> TEXT PASSAGE:
----

Each data point amalgamator 112 is characterized by a particular aspect of the subject area. A data point amalgamator 112 harvests data source(s) 105 for one or more predetermined data points 110 needed in order to establish a fact 115 pertaining to the particular aspect of the data point amalgamator 112. For example, a data point amalgamator 112 may be dedicated to seeking players who made notable performances during a game. The data point amalgamator 112 expresses data points 110 of players' individual contributions to the team's win probability throughout the game. The data point amalgamator 112 combines the data points to establish one or more facts 115. For example, one fact 115 can be a comparison between a player's performance in a play with a set of expectations based, for example, on the player's historical performance and league averages. The data point aggregator 112 may further establish facts 115 of a rank of each performance according to the likelihood of such a performance to take place.

The data point amalgamator 112 predeterminedly allocates a data, type to data point 110. The data type of a data point 110 reflects the content of the data point 110 and determines how the data point 110 shall be processed later, as further described in connection with the realization stage. The data types comprise 1) an indicator 1101, used to match facts 115 with message templates 145 (further described herein); 2) a variable 110V, providing a variable string value to a message template 145; and 3) a hybrid 110H, comprising both an indicator 1101 and a variable 110V component. Each data point 110 is characterized by a name and a value.

The data point amalgamator 112 calculates a significance score for each established fact 115. Computation of a fact's 115 significance score may be a function of uniqueness of the fact 115; for example, an injury to an important player, a sudden change in a team's winning probability, an unexpected win, etc. A significance score may be based, for example, on a user bias. If a particular user requesting the news story is known to be interested in a particular team or player, then an event that involves the team or player of interest receives a higher significance score than an event that does not. A data point amalgamator 112 may employ one or more statistical methods to compute significance scores of facts 115. For example, after each play (of which there are about 400 per basketball game), the data point amalgamator 112 may employ a neural network module (not shown) to predict, in combination with other data points 110, the win probability of each team. For example, the win probability method disclosed in [Ganguly, Sujoy, and Nathan Frank; “The Problem with Win Probability”; 2018 MIT Sloan Sports Analytics Conference; 2018], incorporated herein by reference. The neural network module may also simulate a contrary play scenario — for example, a missed basket instead of a basket — and compute the win probabilities after the contrary play. The impact of the play on the game outcome, and the significance score of the play's fact 115, are computed in correlation to the difference between the win-probability prediction for the real play and the contrary play.

----

> RAW DATA:

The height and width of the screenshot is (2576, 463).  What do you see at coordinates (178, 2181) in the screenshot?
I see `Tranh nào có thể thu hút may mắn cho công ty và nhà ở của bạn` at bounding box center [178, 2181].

----

> TASKS TO PERFORM:
1 > In the text on data point amalgamators, about how many plays does a basketball game have?
2 > Please reproduce everything in the text on data point amalgamators from "The data point amalgamator 112 predeterminedly" down to "and a value.".

> ANSWER LIST:
1 > About 400 plays.

2 >
The data point amalgamator 112 predeterminedly allocates a data, type to data point 110. The data type of a data point 110 reflects the content of the data point 110 and determines how the data point 110 shall be processed later, as further described in connection with the realization stage. The data types comprise 1) an indicator 1101, used to match facts 115 with message templates 145 (further described herein); 2) a variable 110V, providing a variable string value to a message template 145; and 3) a hybrid 110H, comprising both an indicator 1101 and a variable 110V component. Each data point 110 is characterized by a name and a value.